Aim of the task. Search the entries below for the string "each" and copy the lines that hold it.

Records for this task.
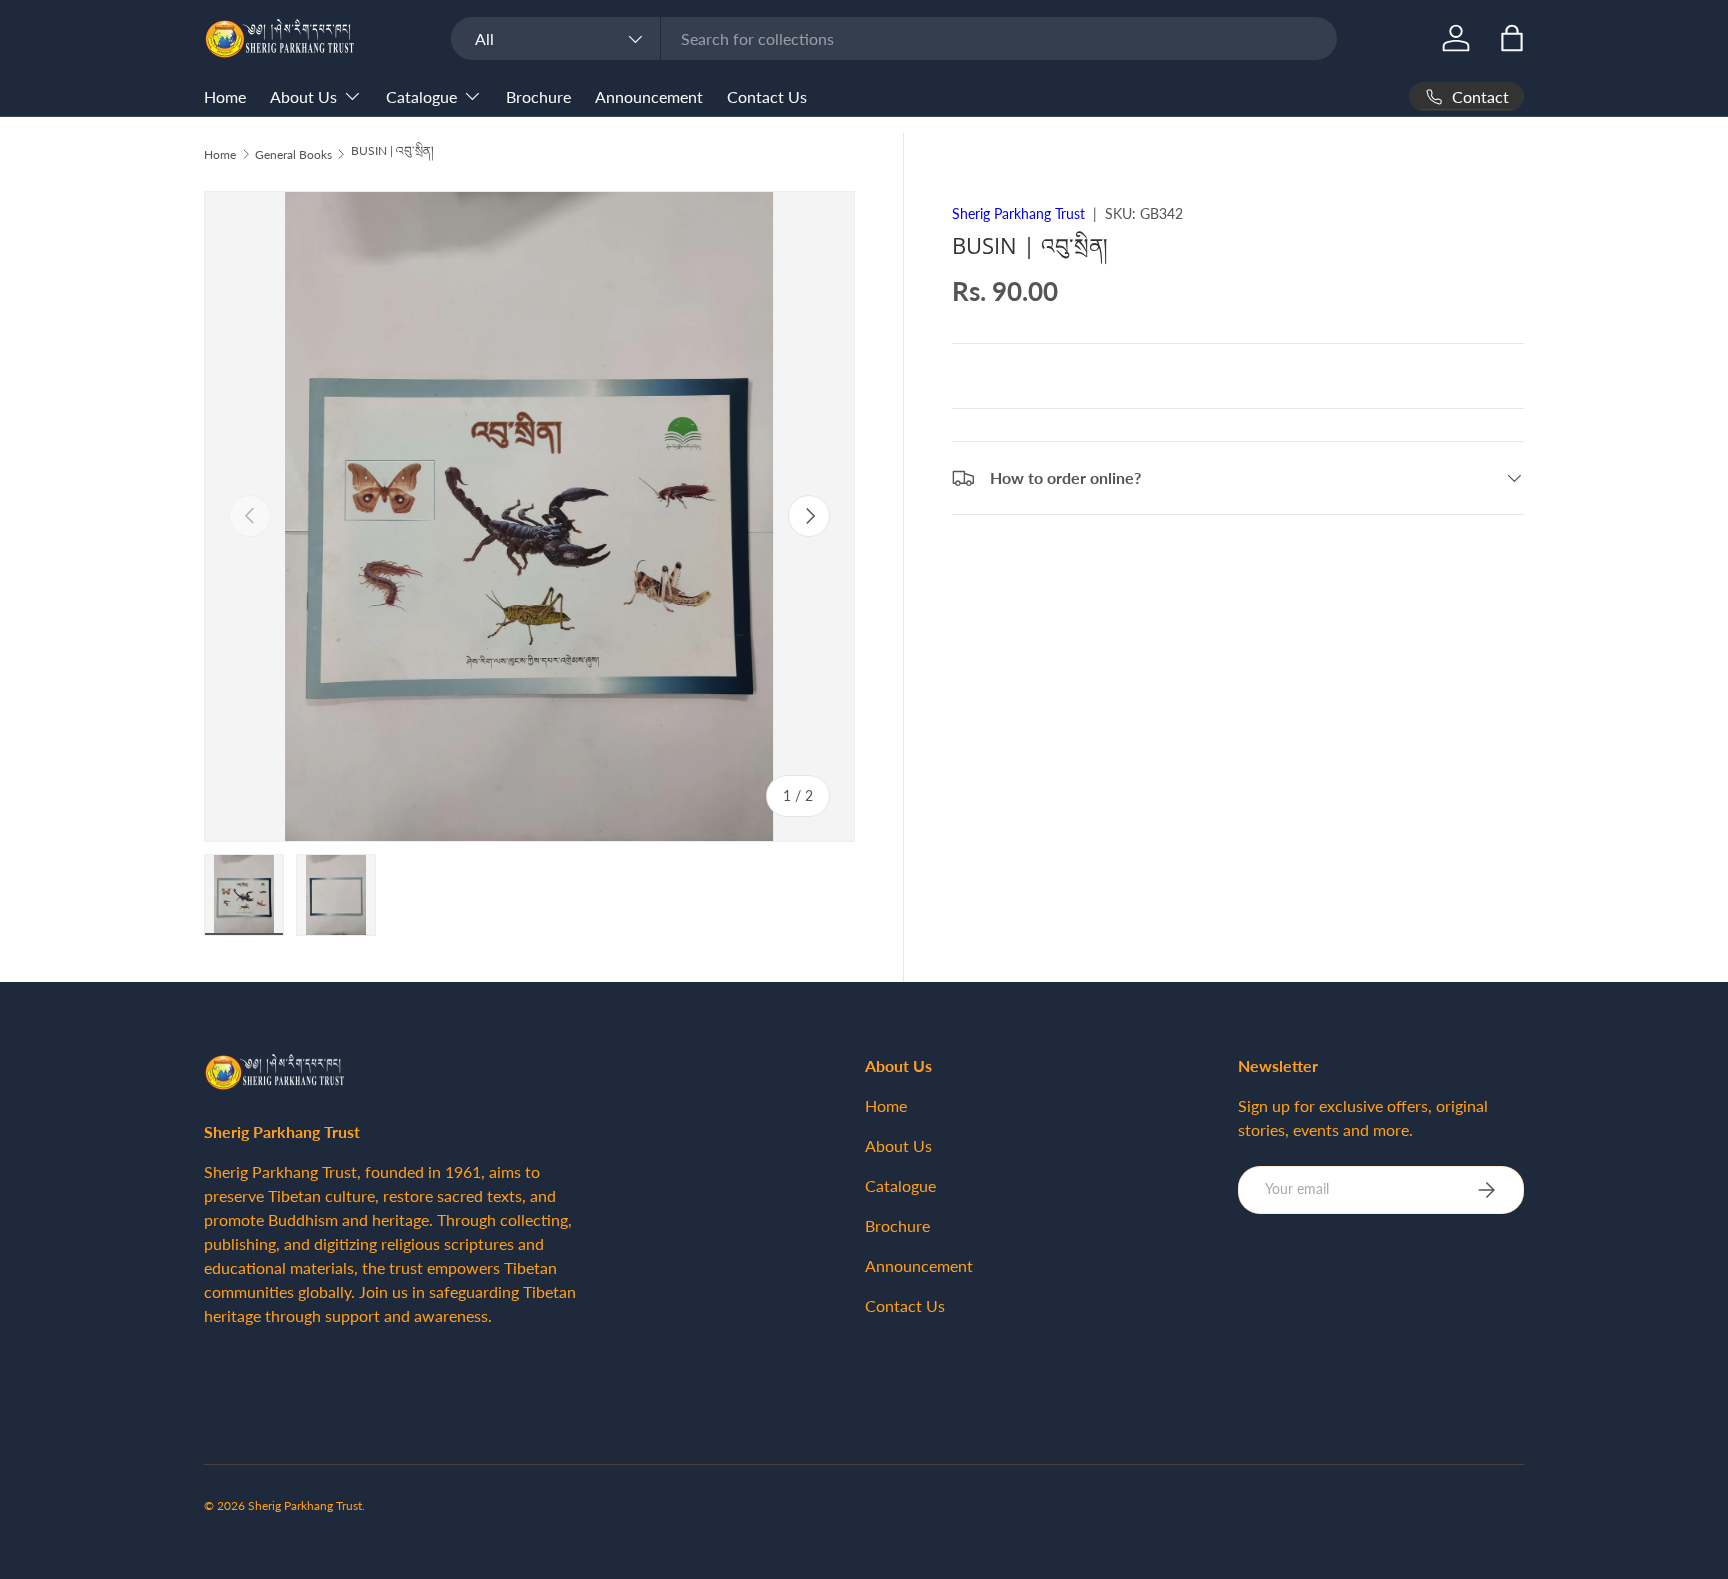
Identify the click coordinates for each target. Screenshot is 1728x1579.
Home (225, 96)
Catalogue (421, 96)
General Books (293, 154)
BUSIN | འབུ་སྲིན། (392, 150)
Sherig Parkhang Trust (1018, 213)
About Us (303, 96)
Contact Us (767, 96)
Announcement (649, 96)
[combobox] (893, 38)
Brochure (538, 96)
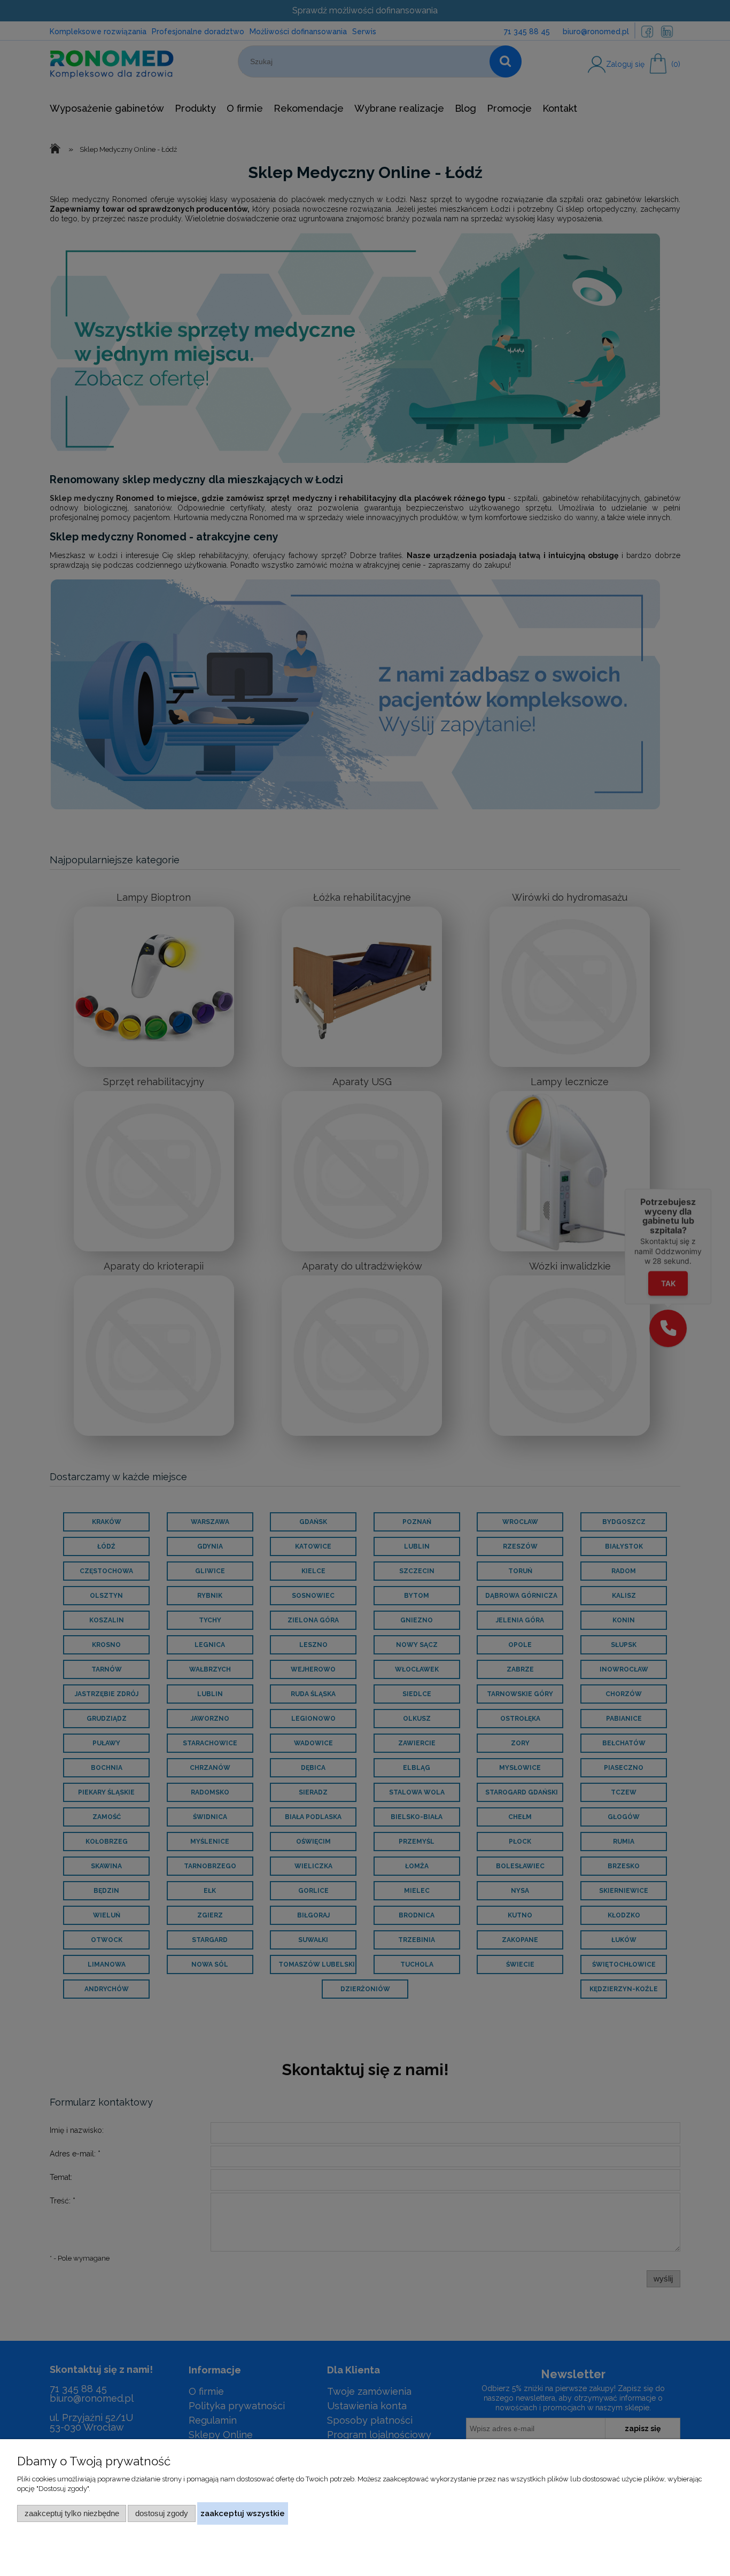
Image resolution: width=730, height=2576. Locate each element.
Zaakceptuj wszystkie (242, 2513)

Expected answer.
Identify the click coordinates for each target. Screenshot is 1728x1579.
Image resolution: width=730, height=2576. Locate each element.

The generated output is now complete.